==== ENTRIES SUPPLIED
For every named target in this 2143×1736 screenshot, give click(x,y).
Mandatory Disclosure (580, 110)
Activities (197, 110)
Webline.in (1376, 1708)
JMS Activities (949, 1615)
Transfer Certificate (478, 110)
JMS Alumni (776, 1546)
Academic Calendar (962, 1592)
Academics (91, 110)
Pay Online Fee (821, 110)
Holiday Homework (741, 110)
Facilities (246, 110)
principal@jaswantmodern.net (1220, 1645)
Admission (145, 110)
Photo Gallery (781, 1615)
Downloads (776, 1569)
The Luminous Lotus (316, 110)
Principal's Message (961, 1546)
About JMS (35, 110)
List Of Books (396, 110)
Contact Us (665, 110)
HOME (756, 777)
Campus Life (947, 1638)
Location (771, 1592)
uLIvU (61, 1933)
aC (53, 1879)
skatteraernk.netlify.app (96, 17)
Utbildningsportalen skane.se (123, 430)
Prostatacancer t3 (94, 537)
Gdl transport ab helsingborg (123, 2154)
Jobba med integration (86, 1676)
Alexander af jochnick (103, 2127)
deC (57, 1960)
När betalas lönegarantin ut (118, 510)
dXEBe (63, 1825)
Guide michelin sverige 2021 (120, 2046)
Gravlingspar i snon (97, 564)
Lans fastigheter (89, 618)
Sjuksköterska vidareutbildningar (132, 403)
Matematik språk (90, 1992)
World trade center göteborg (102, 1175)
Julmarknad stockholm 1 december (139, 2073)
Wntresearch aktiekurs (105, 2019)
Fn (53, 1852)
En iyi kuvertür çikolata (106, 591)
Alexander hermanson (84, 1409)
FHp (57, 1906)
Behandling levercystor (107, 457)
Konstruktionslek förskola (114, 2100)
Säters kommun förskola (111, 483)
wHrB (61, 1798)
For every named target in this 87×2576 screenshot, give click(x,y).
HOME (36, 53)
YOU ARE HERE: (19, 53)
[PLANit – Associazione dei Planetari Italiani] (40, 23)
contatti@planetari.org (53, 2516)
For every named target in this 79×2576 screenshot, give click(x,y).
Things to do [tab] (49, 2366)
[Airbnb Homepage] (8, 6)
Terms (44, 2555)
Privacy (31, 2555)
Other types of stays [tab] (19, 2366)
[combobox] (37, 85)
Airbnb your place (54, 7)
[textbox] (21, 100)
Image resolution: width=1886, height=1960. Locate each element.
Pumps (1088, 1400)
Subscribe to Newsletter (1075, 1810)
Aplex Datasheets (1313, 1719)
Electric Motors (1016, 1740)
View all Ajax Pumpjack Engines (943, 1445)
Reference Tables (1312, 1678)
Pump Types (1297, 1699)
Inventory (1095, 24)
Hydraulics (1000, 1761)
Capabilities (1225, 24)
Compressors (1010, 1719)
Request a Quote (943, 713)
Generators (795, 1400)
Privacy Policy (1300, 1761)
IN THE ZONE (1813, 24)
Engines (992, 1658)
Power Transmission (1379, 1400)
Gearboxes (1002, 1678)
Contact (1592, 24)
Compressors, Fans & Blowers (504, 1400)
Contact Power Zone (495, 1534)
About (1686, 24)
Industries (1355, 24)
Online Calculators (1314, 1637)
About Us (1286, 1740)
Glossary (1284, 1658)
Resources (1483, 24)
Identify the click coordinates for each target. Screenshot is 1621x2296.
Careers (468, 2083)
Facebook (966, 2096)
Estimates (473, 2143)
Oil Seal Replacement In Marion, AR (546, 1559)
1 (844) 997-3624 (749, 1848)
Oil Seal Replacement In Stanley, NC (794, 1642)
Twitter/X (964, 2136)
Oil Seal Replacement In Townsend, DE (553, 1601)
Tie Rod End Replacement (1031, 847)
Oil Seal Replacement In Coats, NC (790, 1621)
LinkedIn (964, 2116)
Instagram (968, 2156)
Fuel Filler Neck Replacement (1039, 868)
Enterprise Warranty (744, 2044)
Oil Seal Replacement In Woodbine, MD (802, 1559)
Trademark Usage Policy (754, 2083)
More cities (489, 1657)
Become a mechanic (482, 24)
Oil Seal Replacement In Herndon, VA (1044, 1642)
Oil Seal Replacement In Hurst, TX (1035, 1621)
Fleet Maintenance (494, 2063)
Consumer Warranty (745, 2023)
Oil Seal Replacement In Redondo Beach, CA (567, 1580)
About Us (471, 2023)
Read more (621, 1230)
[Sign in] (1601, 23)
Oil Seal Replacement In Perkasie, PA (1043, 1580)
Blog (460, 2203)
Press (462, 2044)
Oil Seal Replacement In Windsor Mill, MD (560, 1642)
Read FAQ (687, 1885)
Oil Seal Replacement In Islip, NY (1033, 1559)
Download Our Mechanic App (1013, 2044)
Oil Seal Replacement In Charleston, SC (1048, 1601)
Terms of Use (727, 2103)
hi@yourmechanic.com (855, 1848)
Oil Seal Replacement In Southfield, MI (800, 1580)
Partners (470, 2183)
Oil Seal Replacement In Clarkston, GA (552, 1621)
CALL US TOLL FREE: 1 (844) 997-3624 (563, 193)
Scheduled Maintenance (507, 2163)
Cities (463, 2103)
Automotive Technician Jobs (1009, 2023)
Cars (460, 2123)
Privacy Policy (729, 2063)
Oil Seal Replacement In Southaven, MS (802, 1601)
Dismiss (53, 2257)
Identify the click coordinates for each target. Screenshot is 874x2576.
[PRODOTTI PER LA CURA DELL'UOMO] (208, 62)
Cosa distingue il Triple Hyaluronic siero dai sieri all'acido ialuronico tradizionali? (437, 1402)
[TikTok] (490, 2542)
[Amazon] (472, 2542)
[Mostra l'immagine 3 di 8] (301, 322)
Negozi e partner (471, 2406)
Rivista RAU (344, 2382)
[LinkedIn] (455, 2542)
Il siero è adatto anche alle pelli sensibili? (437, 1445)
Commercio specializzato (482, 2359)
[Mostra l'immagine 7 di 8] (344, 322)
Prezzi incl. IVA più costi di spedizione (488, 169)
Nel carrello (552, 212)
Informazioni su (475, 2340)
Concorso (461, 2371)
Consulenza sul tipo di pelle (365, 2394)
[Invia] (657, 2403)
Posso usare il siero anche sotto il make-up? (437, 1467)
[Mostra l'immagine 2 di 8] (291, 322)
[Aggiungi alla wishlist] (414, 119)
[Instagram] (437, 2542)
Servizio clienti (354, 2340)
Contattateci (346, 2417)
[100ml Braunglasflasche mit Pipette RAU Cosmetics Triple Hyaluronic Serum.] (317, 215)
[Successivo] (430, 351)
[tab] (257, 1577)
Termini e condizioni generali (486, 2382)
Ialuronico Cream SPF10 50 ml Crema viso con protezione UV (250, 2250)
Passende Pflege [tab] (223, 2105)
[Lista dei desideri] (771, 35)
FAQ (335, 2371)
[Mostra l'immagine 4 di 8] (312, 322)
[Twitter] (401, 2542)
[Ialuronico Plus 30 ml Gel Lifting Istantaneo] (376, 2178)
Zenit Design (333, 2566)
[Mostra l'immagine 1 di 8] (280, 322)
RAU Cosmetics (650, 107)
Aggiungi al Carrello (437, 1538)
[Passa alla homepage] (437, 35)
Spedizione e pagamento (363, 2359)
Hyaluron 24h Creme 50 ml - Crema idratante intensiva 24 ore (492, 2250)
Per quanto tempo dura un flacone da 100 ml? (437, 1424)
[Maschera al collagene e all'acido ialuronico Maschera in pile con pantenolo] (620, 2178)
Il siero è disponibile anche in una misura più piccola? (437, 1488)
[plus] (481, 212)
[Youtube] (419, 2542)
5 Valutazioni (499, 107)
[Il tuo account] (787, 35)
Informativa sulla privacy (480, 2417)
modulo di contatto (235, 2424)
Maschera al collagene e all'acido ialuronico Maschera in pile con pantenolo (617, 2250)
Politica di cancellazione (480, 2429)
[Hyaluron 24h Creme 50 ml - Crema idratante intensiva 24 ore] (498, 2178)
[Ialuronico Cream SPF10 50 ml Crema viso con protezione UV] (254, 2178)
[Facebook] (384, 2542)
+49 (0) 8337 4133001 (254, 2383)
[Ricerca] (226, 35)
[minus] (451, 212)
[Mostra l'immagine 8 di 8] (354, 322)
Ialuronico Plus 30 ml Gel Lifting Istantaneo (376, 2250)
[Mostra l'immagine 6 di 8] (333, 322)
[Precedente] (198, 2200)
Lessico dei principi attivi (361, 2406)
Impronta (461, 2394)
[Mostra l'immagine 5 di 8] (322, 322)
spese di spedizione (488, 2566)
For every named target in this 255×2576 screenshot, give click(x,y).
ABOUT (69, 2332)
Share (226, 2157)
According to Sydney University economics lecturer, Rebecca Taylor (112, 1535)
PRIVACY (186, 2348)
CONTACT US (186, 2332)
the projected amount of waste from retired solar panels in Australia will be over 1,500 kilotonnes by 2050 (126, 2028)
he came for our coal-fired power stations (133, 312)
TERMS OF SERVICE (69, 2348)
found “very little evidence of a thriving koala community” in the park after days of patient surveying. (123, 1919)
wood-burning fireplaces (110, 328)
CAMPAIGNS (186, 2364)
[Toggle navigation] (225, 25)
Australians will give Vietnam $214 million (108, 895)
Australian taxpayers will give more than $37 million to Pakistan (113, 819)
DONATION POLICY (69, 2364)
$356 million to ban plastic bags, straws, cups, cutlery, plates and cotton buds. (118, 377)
========
> **EXERCISE GOAL**: What are the lines, exactly as written above, from the line with "Servizio clienti (354, 2340)" to the line with "[minus] (451, 212)", both included? Output only those.

> **COMPLETED TASK**:
Servizio clienti (354, 2340)
Contattateci (346, 2417)
[100ml Braunglasflasche mit Pipette RAU Cosmetics Triple Hyaluronic Serum.] (317, 215)
[Successivo] (430, 351)
[tab] (257, 1577)
Termini e condizioni generali (486, 2382)
Ialuronico Cream SPF10 50 ml Crema viso con protezione UV (250, 2250)
Passende Pflege [tab] (223, 2105)
[Lista dei desideri] (771, 35)
FAQ (335, 2371)
[Mostra l'immagine 4 di 8] (312, 322)
[Twitter] (401, 2542)
[Ialuronico Plus 30 ml Gel Lifting Istantaneo] (376, 2178)
Zenit Design (333, 2566)
[Mostra l'immagine 1 di 8] (280, 322)
RAU Cosmetics (650, 107)
Aggiungi al Carrello (437, 1538)
[Passa alla homepage] (437, 35)
Spedizione e pagamento (363, 2359)
Hyaluron 24h Creme 50 ml - Crema idratante intensiva 24 ore (492, 2250)
Per quanto tempo dura un flacone da 100 ml? (437, 1424)
[Maschera al collagene e all'acido ialuronico Maschera in pile con pantenolo] (620, 2178)
Il siero è disponibile anche in una misura più piccola? (437, 1488)
[plus] (481, 212)
[Youtube] (419, 2542)
5 Valutazioni (499, 107)
[Il tuo account] (787, 35)
Informativa sulla privacy (480, 2417)
modulo di contatto (235, 2424)
Maschera al collagene e all'acido ialuronico Maschera in pile con pantenolo (617, 2250)
Politica di cancellazione (480, 2429)
[Hyaluron 24h Creme 50 ml - Crema idratante intensiva 24 ore] (498, 2178)
[Ialuronico Cream SPF10 50 ml Crema viso con protezione UV] (254, 2178)
[Facebook] (384, 2542)
+49 (0) 8337 4133001 (254, 2383)
[Ricerca] (226, 35)
[minus] (451, 212)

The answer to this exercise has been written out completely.